Pharmacological characterization of SR 47436, a new nonpeptide AT1 subtype angiotensin II receptor antagonist.

SR 47436, 2-n-butyl-3-[(2'-(1H-tetrazol-5-yl)-biphenyl-4-yl) methyl]-1,3-diaza-spiro[4,4]non-1-en-4-one, is a new potent and selective AT1 angiotensin II (AII) receptor antagonist. It competitively inhibited [125I]AII binding to AT1 subtype receptors in rat liver membranes (IC50 = 1.7 nM) and did not interact with AT2 subtypes in rat adrenal cortical membranes. In rabbit aorta, SR 47436 inhibited contractions induced by 10 nM AII (IC50 = 4.0 nM) and shifted AII contractile response curves to the right in a parallel fashion, without total recovery of the maximal response. The potency of SR 47436 was higher than that of the lead compound, 2-n-butyl-4-chloro-5-hydroxymethyl-1-[(2'-(1H-tetrazol-5- yl)biphenyl-4-yl)methyl]imidazole (DuP 753) (rat liver binding: IC50 = 16 nM; rabbit aorta: IC50 = 26 nM), and equivalent to saralasin (IC50 = 1.8 and 2.7 nM, respectively). The high specificity of SR 47436 was demonstrated by its lack of activity (IC50 > 10 microM) on various other receptors, ionic channels and antiports and rabbit aorta contracted by norepinephrine and KCl, and its lack of inhibition of renin and converting enzyme. In conscious rats, SR 47436 as well as DuP 753 (0.1 to 3 mg/kg, i.v., and 0.3 to 30 mg/kg, p.o.) antagonized the AII-pressor response in a dose-related manner.

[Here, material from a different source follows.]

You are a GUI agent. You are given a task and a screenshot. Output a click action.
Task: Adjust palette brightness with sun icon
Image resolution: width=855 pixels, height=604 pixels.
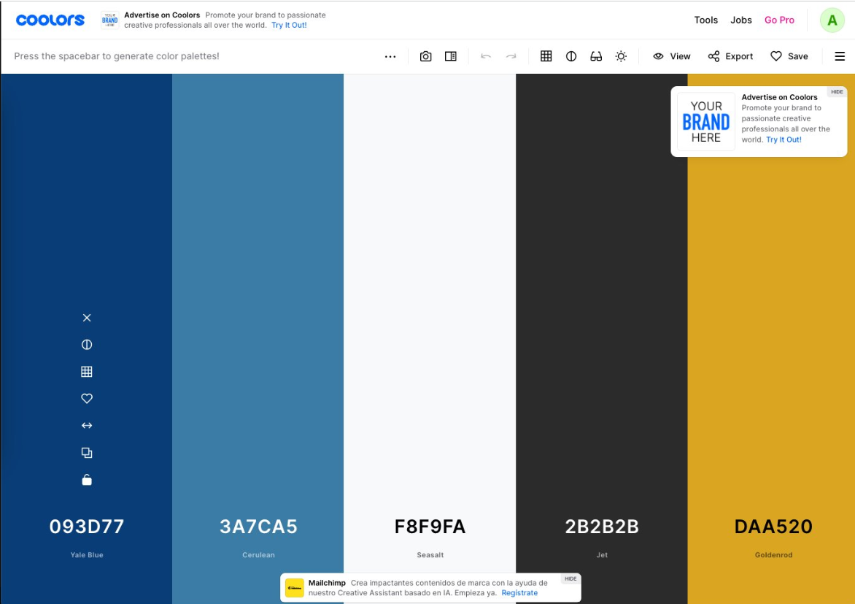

In conscious dogs, SR 47436 (1-10 mg/kg, p.o.) was a more potent antagonist of the AII pressor response than DuP 753. In conscious chronically implanted cynomolgus monkeys, SR 47436 antagonized the AII-pressor response at 1 mg/kg (89% i.v. and 66% p.o.) much more strongly than DuP 753 at 10 mg/kg (83% i.v. and 20% p.o.).(ABSTRACT TRUNCATED AT 250 WORDS)